An ambitious project to bring tram services back to Preston for the first time since the 1930s has moved a step closer with the appointment of a contractor to build the proposed £25m Guild Line.
Preston Trampower Ltd has reached agreement with Eric Wright Civil Engineering to build the 3.5-mile tramway, starting with a 1,250-metre-long pilot line in the Deepdale area of the city.
On 9 January 2018, both parties signed a memorandum of understanding to develop the scheme during a sod-cutting ceremony on the tramway site.
The first stage of the project will see the pilot line built on a stretch of the former Longridge to Preston railway with work expected to get underway by March 2018.
A second phase of the line which aims to link the city centre with employment sites on the edge of the city is subject to a planning application being submitted this year.
Whilst the pilot line will initially be limited to free demonstration rides and staff training, the service could welcome its first paying passengers as early as 2019 if the plans are approved this year.
Professor Lewis Lesley, technical director for Preston Trampower Ltd, said: “To have such a prestigious local contractor on board is another huge vote of confidence in this project.
“We’ve all seen how the Manchester Metrolink has been instrumental in the growth of that city and I have no doubt that a Preston tram system can provide a huge shot in the arm for the city’s economy.
“We’ve put years of hard work and detailed research into this project. By utilising existing rail infrastructure, we can deliver this tramway with the minimum of disruption to residents and motorists. While only a small section of track is being built initially, we’re confident the full Guild Line can soon become a reality.”
Diane Bourne, managing director of Eric Wright Civil Engineering, added: “Signing this memorandum of understanding is an important milestone and reassures the people who live and work in Preston that the new tramway is coming.
“As a local contractor with a strong heritage across Preston, we’re very proud to be leading the project. We’re looking forward to starting on site and delivering a quality scheme that meets local need and that the community can be proud of.
“City centre tramway projects are proven to bring numerous benefits and we’re aiming to replicate this same success within Preston.”
The pilot line will see a length of the former railway between Skeffington Road and Deepdale Street reinstated. A new tram station, platform and tram shed is being built, helping to clean-up the currently derelict and neglected land.
Under the longer-term plans for the Guild Line, the service would have 12 stops on key sites in the city including Deepdale Shopping Park, Preston North End FC’s Deepdale Stadium, and later the University of Central Lancashire (UCLan).
Six trams would run at six minute intervals for most of the day and Preston Trampower forecast that 1.8 million tram trips should be made annually on the Guild Line, reducing congestion and pollution.
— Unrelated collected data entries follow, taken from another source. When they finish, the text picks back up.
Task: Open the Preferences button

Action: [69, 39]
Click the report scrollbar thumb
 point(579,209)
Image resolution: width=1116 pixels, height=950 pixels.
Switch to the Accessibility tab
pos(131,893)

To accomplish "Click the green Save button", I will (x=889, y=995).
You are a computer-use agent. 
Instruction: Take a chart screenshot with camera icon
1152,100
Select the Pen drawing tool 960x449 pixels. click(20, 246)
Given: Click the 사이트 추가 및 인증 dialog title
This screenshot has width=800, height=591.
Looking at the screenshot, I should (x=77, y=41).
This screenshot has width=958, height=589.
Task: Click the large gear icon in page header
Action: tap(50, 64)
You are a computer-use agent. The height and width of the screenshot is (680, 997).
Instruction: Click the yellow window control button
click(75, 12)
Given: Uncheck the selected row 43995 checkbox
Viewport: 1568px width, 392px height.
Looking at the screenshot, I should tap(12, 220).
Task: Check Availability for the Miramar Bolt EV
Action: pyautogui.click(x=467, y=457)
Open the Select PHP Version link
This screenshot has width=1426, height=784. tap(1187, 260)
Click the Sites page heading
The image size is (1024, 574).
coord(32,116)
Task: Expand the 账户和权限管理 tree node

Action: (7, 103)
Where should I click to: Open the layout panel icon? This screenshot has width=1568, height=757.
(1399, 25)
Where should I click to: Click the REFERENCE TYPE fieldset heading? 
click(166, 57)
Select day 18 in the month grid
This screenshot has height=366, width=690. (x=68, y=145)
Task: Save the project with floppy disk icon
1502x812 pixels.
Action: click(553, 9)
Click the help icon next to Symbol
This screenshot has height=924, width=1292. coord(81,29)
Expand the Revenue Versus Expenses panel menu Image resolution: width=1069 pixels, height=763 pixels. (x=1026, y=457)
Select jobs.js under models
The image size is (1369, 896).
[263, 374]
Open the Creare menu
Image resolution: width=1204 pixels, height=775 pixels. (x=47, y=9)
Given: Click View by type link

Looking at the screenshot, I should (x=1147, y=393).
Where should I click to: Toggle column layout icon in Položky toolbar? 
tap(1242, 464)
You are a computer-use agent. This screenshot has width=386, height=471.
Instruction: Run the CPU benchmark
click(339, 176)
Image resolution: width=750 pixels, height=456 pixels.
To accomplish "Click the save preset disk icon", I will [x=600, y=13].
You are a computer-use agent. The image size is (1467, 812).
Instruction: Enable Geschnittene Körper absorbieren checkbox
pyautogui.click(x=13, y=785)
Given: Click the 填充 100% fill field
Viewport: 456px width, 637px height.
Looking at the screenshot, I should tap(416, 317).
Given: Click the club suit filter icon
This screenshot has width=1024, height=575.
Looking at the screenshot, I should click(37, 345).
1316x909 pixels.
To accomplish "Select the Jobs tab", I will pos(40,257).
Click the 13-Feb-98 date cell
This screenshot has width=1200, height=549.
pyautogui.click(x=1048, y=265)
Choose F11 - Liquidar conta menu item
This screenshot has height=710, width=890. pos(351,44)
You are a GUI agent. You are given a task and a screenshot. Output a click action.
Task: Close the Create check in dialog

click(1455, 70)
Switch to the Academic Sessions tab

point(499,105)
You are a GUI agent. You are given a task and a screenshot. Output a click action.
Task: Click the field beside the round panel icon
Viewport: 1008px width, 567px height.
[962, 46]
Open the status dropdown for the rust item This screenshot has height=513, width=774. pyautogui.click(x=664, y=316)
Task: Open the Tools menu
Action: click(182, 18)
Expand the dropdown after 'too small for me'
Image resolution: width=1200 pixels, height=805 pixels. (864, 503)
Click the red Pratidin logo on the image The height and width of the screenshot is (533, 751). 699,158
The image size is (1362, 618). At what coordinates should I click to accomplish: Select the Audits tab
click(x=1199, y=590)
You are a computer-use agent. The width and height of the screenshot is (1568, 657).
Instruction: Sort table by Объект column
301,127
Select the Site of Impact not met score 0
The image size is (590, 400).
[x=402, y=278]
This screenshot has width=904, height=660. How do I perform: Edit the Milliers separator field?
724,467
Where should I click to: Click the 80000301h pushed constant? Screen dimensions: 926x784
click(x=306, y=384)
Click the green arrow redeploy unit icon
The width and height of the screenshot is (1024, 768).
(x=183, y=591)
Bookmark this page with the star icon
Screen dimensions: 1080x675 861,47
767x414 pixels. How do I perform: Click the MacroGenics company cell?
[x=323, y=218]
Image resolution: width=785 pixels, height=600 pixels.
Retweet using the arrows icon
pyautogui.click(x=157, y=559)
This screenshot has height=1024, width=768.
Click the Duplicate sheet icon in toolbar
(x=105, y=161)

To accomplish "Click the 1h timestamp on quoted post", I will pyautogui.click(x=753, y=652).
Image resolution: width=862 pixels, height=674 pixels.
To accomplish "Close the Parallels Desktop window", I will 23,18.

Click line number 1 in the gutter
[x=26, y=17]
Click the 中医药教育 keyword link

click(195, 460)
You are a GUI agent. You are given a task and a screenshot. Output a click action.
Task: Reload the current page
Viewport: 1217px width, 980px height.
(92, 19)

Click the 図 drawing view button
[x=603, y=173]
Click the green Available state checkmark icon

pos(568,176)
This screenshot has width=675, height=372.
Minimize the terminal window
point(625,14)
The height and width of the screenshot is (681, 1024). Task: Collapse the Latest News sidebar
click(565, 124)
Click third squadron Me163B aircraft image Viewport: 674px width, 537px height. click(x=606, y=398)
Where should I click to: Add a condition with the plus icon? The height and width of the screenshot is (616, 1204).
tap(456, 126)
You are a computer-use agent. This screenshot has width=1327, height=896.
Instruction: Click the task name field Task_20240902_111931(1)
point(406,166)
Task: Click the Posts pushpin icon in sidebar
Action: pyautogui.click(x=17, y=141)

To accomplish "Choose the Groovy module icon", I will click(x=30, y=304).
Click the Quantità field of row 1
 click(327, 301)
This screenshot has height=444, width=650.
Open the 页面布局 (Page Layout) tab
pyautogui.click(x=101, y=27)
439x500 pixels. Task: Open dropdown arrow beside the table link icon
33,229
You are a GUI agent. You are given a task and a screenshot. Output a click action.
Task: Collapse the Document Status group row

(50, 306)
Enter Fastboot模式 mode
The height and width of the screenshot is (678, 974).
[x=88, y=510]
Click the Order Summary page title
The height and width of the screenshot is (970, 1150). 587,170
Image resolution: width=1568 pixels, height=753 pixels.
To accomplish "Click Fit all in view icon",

It would utilise existing railway infrastructure for most of its length, switching to an LR55 system where it meets the road network. The LR55 track system ‘glues’ into the road surface and doesn’t require large-scale excavation work.
Preston Trampower has already lined up private investment to deliver the infrastructure for the tram service, as well as additional funds for the leasing of trams.
Lincoln Shields, director of Preston Trampower Ltd, added: “The Guild Line tram will be a fast, frequent and convenient way for people to reach the city centre without having to fight for a parking place. The chronic level of congestion in the city centre, and the health-threatening toxic traffic air pollution will be eased by pollution-free trams.”
The Guild Line sod-cutting event was held at the Preston Muslim Girls High School in Peel Hall Street, which sits adjacent to the planned tramway. The event was attended by directors of Preston Trampower and Eric Wright Civil Engineering, as well as local councillors and community representatives.
Prior to the Second World War, Preston was the tramcar building capital of Britain with manufacturers like Dick, Kerr & Co and English Electric making cars for tramways around the world.
Tram operations in Preston came to halt in December 1935 when the final tram journey between Fulwood and Preston took place.